AlemtuzumabL’alemtuzumab è un anticorpo monoclonale umanizzato anti-CD52 che produce la deplezione dei linfociti T e B. È stato approvato in oltre 30 Paesi, ma inizialmente è stato respinto dalla Food and Drug Administration (FDA) statunitense. I dati clinici dell’alemtuzumab sono stati risottoposti alla FDA e alla data di questo documento (ottobre 2014) siamo in attesa di una decisione aggiornata.

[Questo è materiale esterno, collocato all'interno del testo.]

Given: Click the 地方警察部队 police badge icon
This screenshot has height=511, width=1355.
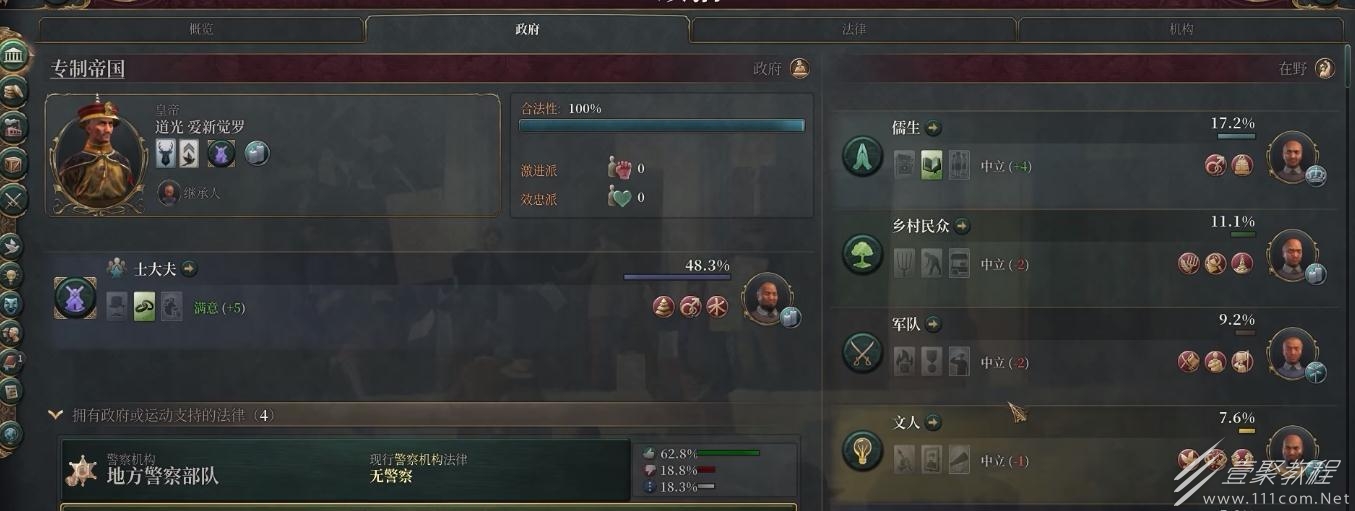Looking at the screenshot, I should 81,470.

In occasione del congresso ACTRIMS-ECTRIMS del 2014, un gruppo di ricercatori guidati da Eva Havrdova, MD, PhD, dell’Università di Praga (Repubblica Ceca) ha riassunto i risultati del follow-up di 3 anni degli studi CARE-MS 1 e CARE-MS 2 sull’alemtuzumab nella RRMS[1]. In entrambi gli studi i pazienti avevano ricevuto 12 mg/die di alemtuzumab per via endovenosa (EV) durante 5 giorni consecutivi, seguiti da un trattamento di 3 giorni consecutivi somministrato un anno dopo. Dei 349 pazienti dello studio CARE-MS 1 e dei 393 pazienti dello studio CARE-MS 2 seguiti per 3 anni, solo il 18% e il 20%, rispettivamente, hanno soddisfatto la definizione da protocollo dell’attività di malattia della SM recidivante e hanno avuto bisogno di trattamento a 3 anni. I restanti pazienti hanno beneficiato di un effetto del trattamento iniziale che è perdurato negli anni 1 e 2. Nel gruppo CARE-MS 1, dopo 3 anni di follow-up, il 65% non presentava manifestazioni cliniche di malattia, il 40% era esente da attività alla risonanza magnetica per immagini (MRI) e il 30% era esente da ogni attività di malattia della SM. Nel gruppo CARE-MS 2, il 50% era esente da manifestazioni cliniche della malattia, il 40% era esente da attività alla MRI e il 23% non presentava alcuna attività della SM. Siamo in attesa dei dati di follow-up dopo 4 anni di trattamento.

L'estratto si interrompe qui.